Rwanda Revisited

EVENTS in Rwanda took another turn for the worse with the massacre last weekend of more than 2,000 Hutu refugees at a camp in the town of Kibeho. Terrible as that incident was, its aftermath could be even worse if hope for rebuilding the country is further undermined.

Kibeho revealed, again, how volatile conditions are in Rwanda. The country's government, dominated by the Tutsi-led Rwandan Patriotic Front (RPF), wants to dissolve the huge refugee camps set up in its southwest corner as havens for fleeing Hutus. However, the camps house, along with thousands of innocent civilians, militant Hutus who took part in last year's slaughter of Tutsis.
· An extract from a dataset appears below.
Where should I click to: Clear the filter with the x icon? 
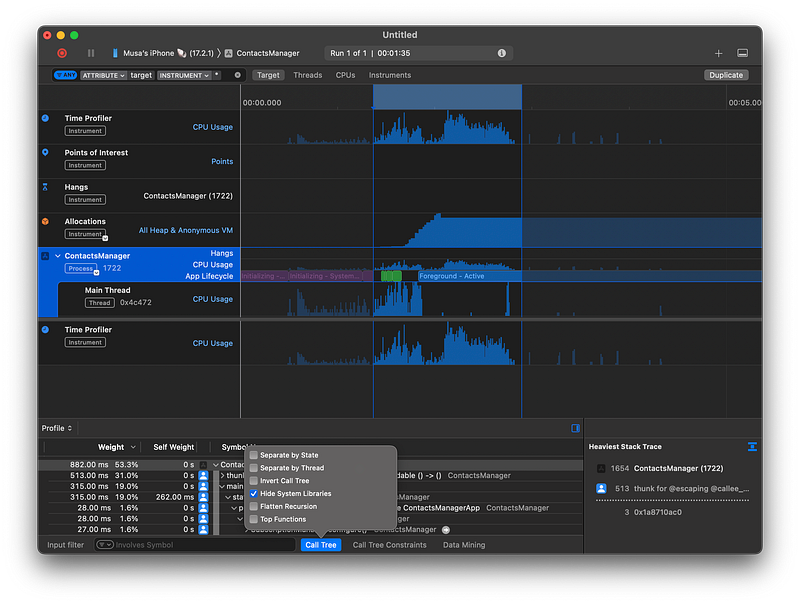(238, 75)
Reports of what happened last Saturday are still muddy. But it's clear that the RPF troops have to bear most of the responsibility for the killing. This is disheartening, since it seems to perpetuate a cycle of murder and gross human rights violations. A few hundred United Nations peacekeepers were on hand, but apparently could do little to stop the carnage.
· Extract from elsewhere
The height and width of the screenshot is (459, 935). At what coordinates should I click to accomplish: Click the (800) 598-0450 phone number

Rwanda's immediate need is continued emergency aid for injured and still-fleeing refugees. Beyond that, the country must be helped to rebuild its civic infrastructure, and especially its judicial system. Rwandans are consumed by a sense of injustice -- and the fear of future injustices. There's some evidence Saturday's tragedy began when soldiers tried to separate out camp dwellers they suspected of participation in last year's genocide against Tutsis.

An international tribunal has been set up by the UN to spearhead the prosecution of those responsible for last year's mass killings, which took hundreds of thousands of lives, but its work has barely begun. And the judicial presence has to extend to local magistrates and judges who can shoulder some of the work of distinguishing the guilty from the innocent.

Beyond the overarching question of responsibility for genocide lie a multitude of land claims and other legal issues likely to be raised by the eventual resettling of refugees.

Until average Rwandans recognize that something other than ''laws'' of revenge and ethnic hatred are at work, they're not likely to leave refugee camps or feel comfortable in working toward a society where Hutus and Tutsis can live in peace.